In the mid to late 1500s, the Spanish began exploring the region and reintroduced horses to North America. Little exploration occurred until the 1700s, when other Europeans began to investigate the region. At this time, American Pioneers and American Indians, including the Cheyenne and Arapaho, also expanded into the Plains. The region's population doubled between the 1820s and 1850s. Numerous horses spread by trade replaced bison, deer, and pronghorn antelope, further increasing demands on the ecosystem. A drought in the mid-1800 magnified the cultural pressures.
By 1864, food and fuel became increasingly scarce as cultural demands and natural factors placed pressures on the ecosystem. Bison, deer, and pronghorn antelope may have been nearly absent from the range. The combination of climate fluctuation and increased pressures on the land by both native and settler populations contributed to the severely degraded condition of the Plains ecosystem. Traditional sites used by the Cheyenne and Arapaho along rivers and streams were unable to support winter encampments. In October 1864, Cheyenne Chief Black Kettle established a winter campsite at Big Sandy Creek, though food and fuel were scarce.
After the Massacre
Dry and wet periods continue to impact the region. In addition to these climate changes, the site and surrounding area have been affected by hunting, grazing, cultivation, erosion, water diversion, and fire. The last documented bison in the area was killed in 1885, 12 miles south of the massacre site. European market demands and sport increased hunting for bison. The local extinction (extirpation) of bison had significant political, cultural, and ecological consequences, including the loss of economic independence and a vital spiritual element to native Plains people.

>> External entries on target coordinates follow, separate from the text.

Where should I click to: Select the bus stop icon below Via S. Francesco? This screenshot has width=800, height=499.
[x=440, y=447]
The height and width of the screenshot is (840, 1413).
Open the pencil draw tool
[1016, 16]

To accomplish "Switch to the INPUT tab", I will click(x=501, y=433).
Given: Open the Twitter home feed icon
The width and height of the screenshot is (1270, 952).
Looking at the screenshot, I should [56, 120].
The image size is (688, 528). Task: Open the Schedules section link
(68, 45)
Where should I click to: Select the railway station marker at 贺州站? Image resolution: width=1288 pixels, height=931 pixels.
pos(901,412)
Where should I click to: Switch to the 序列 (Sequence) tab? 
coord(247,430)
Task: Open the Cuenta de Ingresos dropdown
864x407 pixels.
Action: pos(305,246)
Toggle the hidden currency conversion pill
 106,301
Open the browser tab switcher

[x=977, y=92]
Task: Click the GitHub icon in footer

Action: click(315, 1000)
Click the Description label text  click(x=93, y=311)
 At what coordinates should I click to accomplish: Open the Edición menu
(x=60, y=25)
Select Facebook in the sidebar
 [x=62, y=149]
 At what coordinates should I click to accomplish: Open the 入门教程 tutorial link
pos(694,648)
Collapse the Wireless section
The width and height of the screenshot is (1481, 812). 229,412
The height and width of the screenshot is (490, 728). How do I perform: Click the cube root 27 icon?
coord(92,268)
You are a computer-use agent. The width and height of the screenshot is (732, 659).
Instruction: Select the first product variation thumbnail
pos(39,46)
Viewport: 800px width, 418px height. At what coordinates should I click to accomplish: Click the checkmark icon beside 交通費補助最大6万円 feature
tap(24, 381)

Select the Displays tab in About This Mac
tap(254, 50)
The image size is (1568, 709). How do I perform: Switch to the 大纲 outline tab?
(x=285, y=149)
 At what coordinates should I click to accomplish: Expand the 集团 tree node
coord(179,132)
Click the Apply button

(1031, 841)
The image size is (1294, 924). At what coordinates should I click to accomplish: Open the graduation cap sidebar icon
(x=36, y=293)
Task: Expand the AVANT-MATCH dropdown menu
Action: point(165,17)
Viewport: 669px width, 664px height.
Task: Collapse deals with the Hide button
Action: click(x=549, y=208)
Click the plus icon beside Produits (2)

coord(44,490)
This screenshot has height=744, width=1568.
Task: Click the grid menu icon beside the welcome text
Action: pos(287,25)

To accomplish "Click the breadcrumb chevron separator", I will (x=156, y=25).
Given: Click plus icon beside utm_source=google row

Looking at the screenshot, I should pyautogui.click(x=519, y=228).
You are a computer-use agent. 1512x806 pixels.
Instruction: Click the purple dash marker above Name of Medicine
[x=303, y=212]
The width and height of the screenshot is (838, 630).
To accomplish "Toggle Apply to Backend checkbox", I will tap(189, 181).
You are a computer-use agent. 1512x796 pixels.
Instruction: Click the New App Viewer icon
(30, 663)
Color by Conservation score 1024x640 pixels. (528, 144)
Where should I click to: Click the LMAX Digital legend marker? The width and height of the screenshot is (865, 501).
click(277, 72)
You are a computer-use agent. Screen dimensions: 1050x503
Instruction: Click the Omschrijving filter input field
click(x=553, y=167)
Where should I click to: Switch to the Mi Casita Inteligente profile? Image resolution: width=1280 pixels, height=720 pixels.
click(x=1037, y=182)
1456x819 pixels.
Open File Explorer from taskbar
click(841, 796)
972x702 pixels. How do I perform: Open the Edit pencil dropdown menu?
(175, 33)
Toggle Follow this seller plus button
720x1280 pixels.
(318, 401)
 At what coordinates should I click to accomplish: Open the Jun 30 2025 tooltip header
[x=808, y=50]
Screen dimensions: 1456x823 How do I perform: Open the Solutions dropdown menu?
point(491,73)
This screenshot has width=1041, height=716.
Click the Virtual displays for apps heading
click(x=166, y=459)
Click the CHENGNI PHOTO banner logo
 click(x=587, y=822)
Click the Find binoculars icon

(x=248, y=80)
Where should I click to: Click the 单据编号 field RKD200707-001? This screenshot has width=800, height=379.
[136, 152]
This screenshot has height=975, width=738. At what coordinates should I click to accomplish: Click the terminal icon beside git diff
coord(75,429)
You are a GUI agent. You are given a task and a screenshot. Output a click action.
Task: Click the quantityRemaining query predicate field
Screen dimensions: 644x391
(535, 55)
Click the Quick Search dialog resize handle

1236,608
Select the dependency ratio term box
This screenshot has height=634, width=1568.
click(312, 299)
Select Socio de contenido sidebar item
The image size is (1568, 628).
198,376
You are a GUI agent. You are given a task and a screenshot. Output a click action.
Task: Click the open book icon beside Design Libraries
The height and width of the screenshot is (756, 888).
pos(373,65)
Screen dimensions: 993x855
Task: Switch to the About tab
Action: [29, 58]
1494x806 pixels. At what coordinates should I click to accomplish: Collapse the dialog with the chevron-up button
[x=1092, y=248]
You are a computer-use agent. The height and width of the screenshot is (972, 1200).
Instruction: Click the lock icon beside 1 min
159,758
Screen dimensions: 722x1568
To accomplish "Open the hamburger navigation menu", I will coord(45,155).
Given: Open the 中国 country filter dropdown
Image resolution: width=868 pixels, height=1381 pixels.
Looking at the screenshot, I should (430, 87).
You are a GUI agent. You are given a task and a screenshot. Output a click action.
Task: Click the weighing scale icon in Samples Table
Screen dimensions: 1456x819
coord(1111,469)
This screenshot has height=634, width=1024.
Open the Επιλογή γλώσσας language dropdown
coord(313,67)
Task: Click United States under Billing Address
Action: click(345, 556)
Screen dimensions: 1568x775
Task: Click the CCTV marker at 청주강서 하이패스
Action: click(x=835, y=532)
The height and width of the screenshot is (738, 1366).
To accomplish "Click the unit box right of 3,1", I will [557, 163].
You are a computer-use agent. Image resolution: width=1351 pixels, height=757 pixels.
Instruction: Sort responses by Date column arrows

Cattle were introduced to the area's range in the 1870s and grazed primarily on public lands until the industry shifted to stock farming in response to increased private land ownership in the 1880s. Farmland along stream channels was initially irrigated by primitive, privately owned ditches until a large network of corporate canals was developed around 1880. Elevated areas were dryland farmed until drought caused the land to be returned to grazing. Historic efforts were made to mitigate the effect of droughts and floods on settlement of the region though precipitation fluctuations are common to the Plains. Fire, which occurs naturally in the Plains, was historically used as a tool for range management, hunting, and communication by native people. The US military also used fire for military tactics. Fire continues to affect the environment and lifestyles of Plains inhabitants, though recent policy supported suppression.
The Sand Creek Massacre site has been used continuously throughout the 1900s for farming and ranching, which has disturbed the site. Sand Creek is currently an intermittent stream with grass, brush, and cottonwood stands. Recent changes in vegetation include the expansion of sagebrush, introduction of non-native species, and growth of cottonwood stands along the creek banks.
Sand Creek Massacre National Historic Site was established in 2007 to preserve and protect the cultural landscape of the massacre, enhance public understanding, and minimize similar incidents in the future.
The landscape of the Sand Creek Massacre National Historic Site is a record of human relationships with the natural environment, the contrasting values of American Indians and Euroamericans, and their competition for limited resources. The site is an example of changes that took place on the Plains since the arrival of humans. The site continues to reflect human relationships with the environment, including the values of native Plains people, European explorers, Euroamerican settlers, and most recently, the National Park Service.